■ Records contained in a dataset:
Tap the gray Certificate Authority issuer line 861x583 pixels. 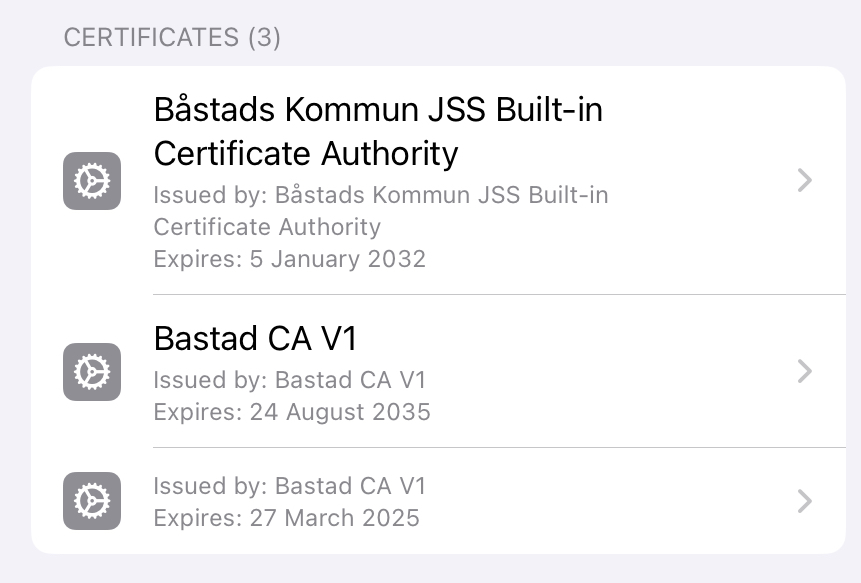tap(267, 227)
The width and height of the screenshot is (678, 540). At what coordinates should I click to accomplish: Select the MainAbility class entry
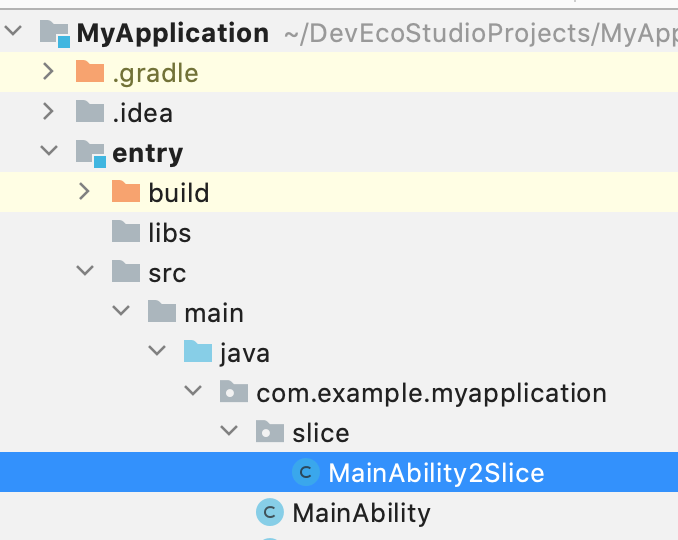(x=361, y=513)
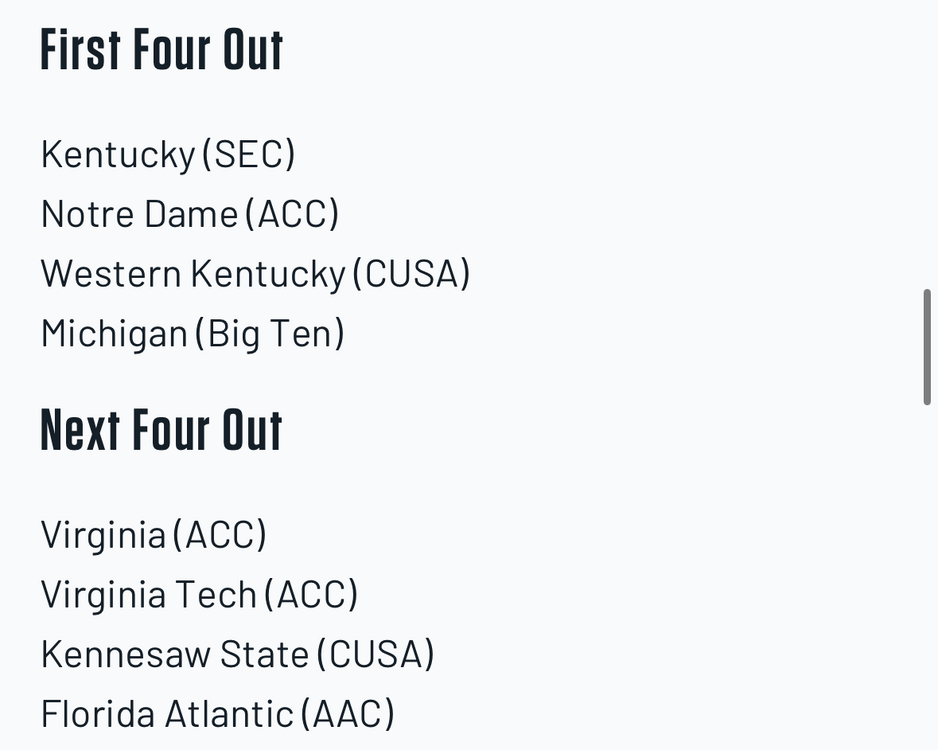Click the CUSA label beside Kennesaw State
This screenshot has height=750, width=938.
pyautogui.click(x=376, y=655)

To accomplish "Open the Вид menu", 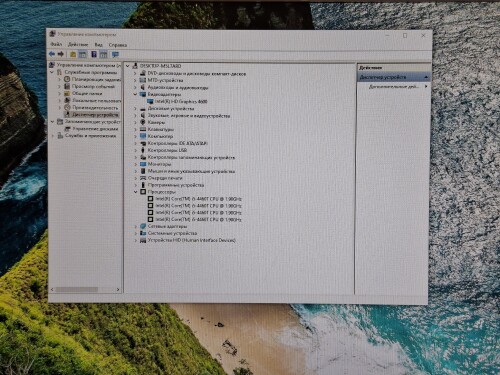I will tap(98, 45).
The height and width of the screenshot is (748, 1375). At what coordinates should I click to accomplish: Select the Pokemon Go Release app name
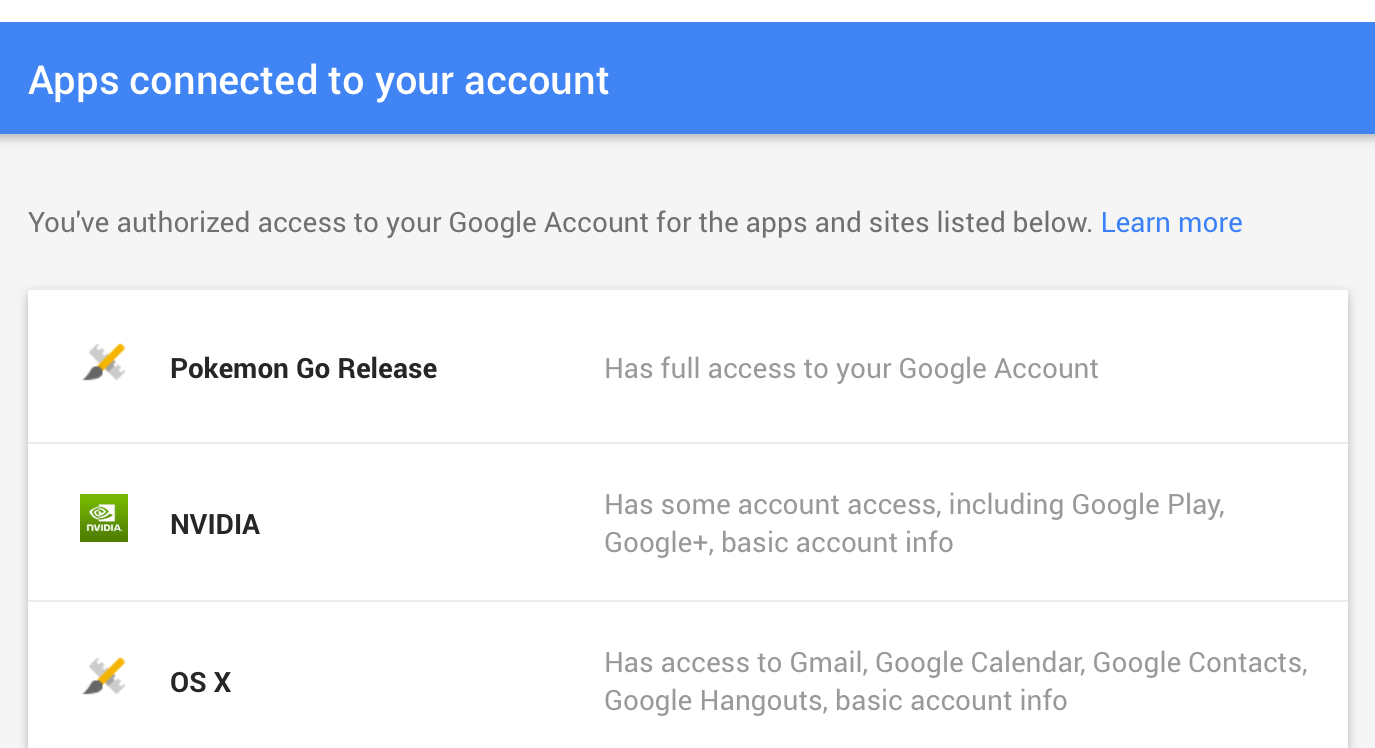(303, 368)
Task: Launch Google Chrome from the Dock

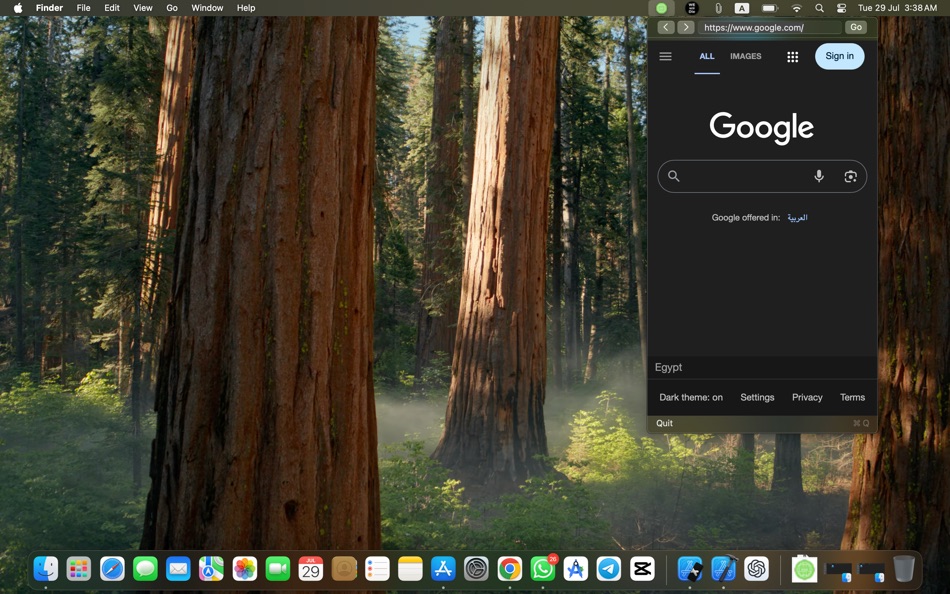Action: click(508, 569)
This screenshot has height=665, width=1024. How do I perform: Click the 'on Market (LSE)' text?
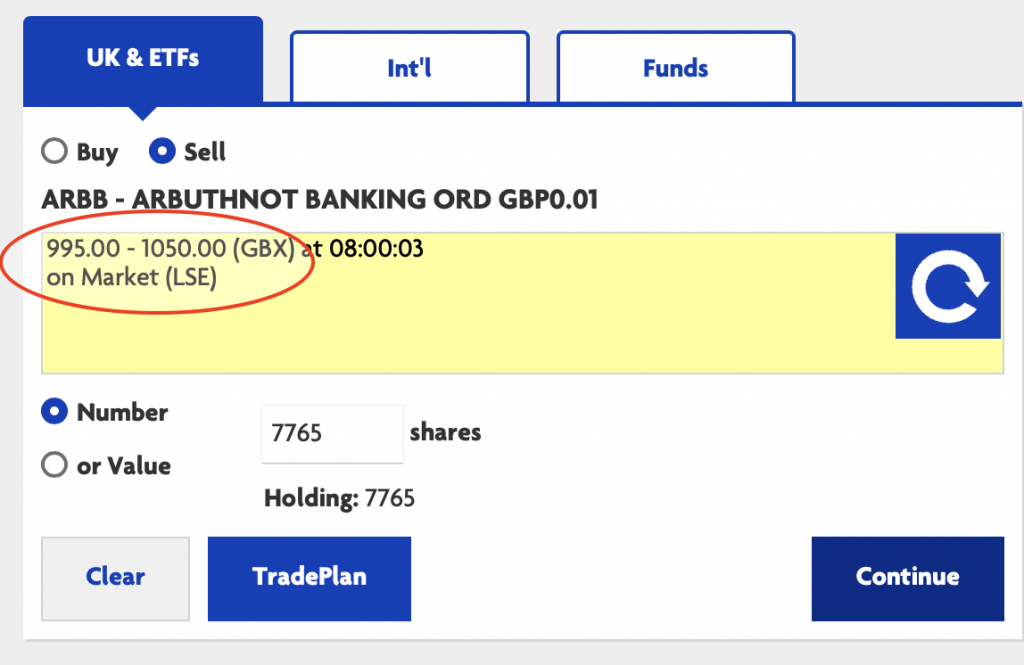(x=131, y=277)
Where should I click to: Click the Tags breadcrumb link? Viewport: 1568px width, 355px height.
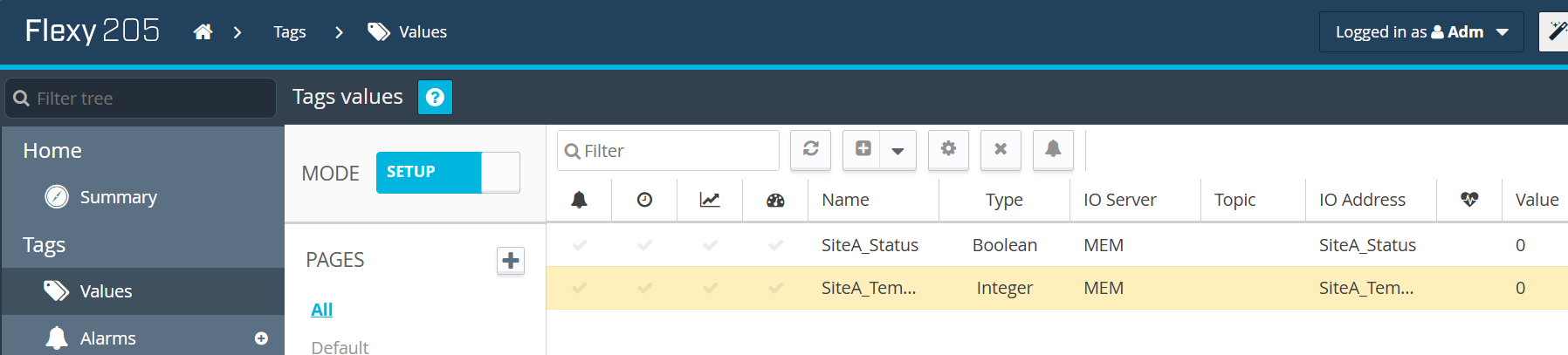[289, 32]
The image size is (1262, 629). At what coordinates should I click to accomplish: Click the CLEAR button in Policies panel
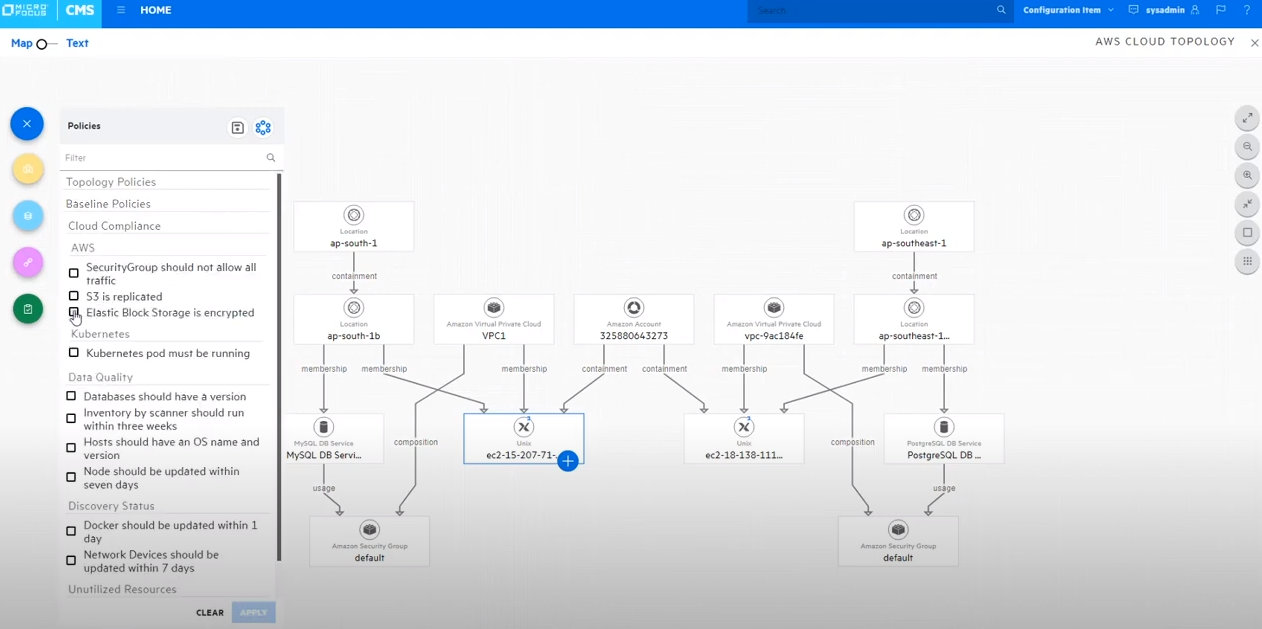coord(210,612)
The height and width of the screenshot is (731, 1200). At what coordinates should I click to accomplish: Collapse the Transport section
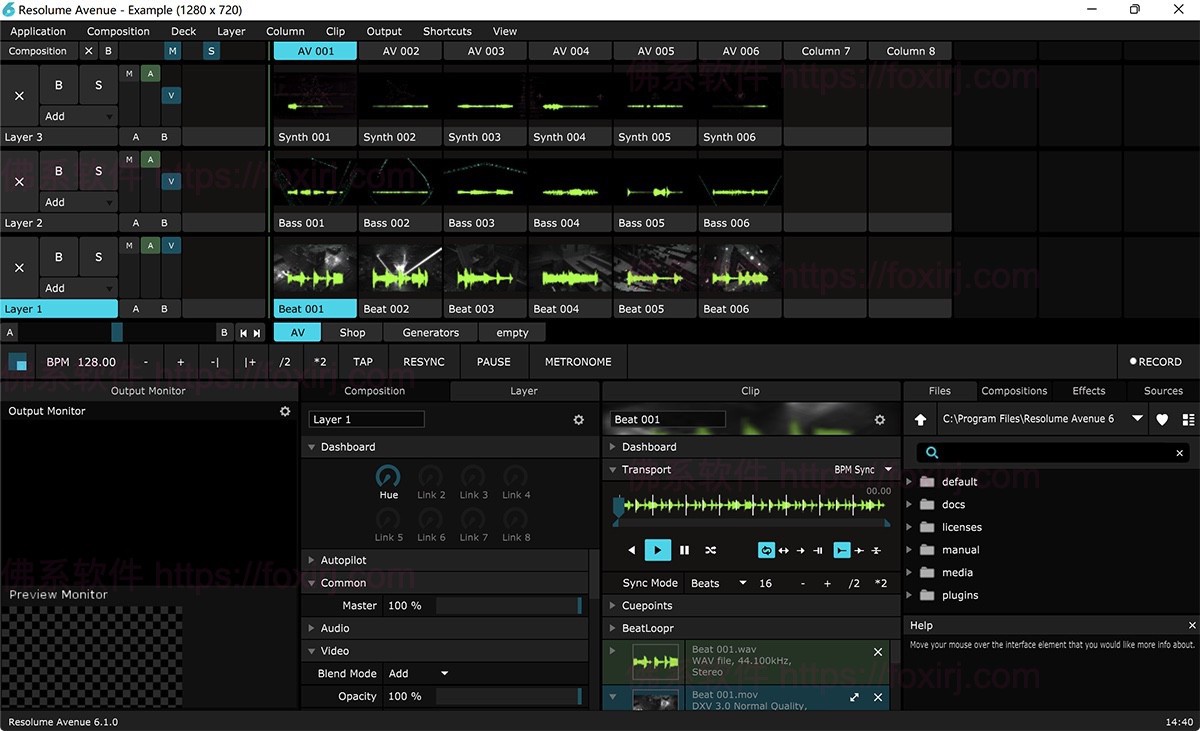(611, 469)
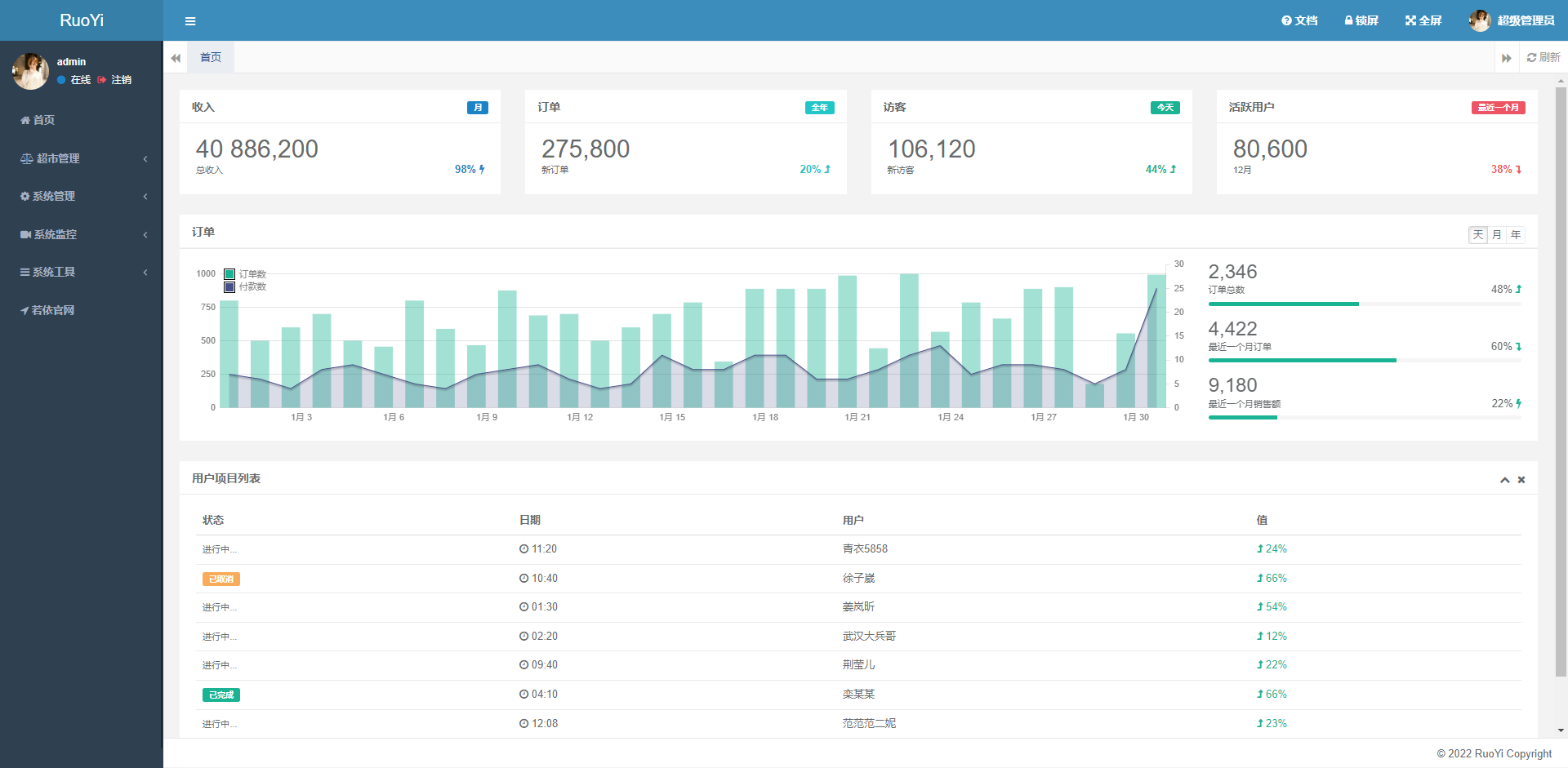1568x768 pixels.
Task: Open the 若依官网 link in sidebar
Action: click(52, 310)
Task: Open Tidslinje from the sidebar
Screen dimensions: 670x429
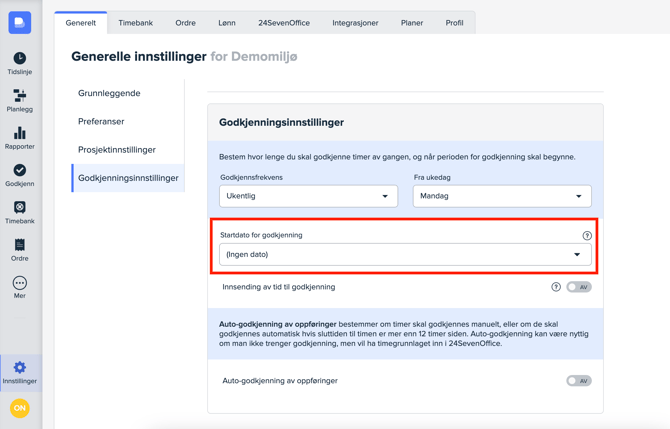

■ The task: Starting with the line that contains "Task: Open Tidslinje from the sidebar", repeat each line exactly through the last line of the data above, and nothing more; the pictures stay out.

■ Answer to this task:
Task: Open Tidslinje from the sidebar
Screen dimensions: 670x429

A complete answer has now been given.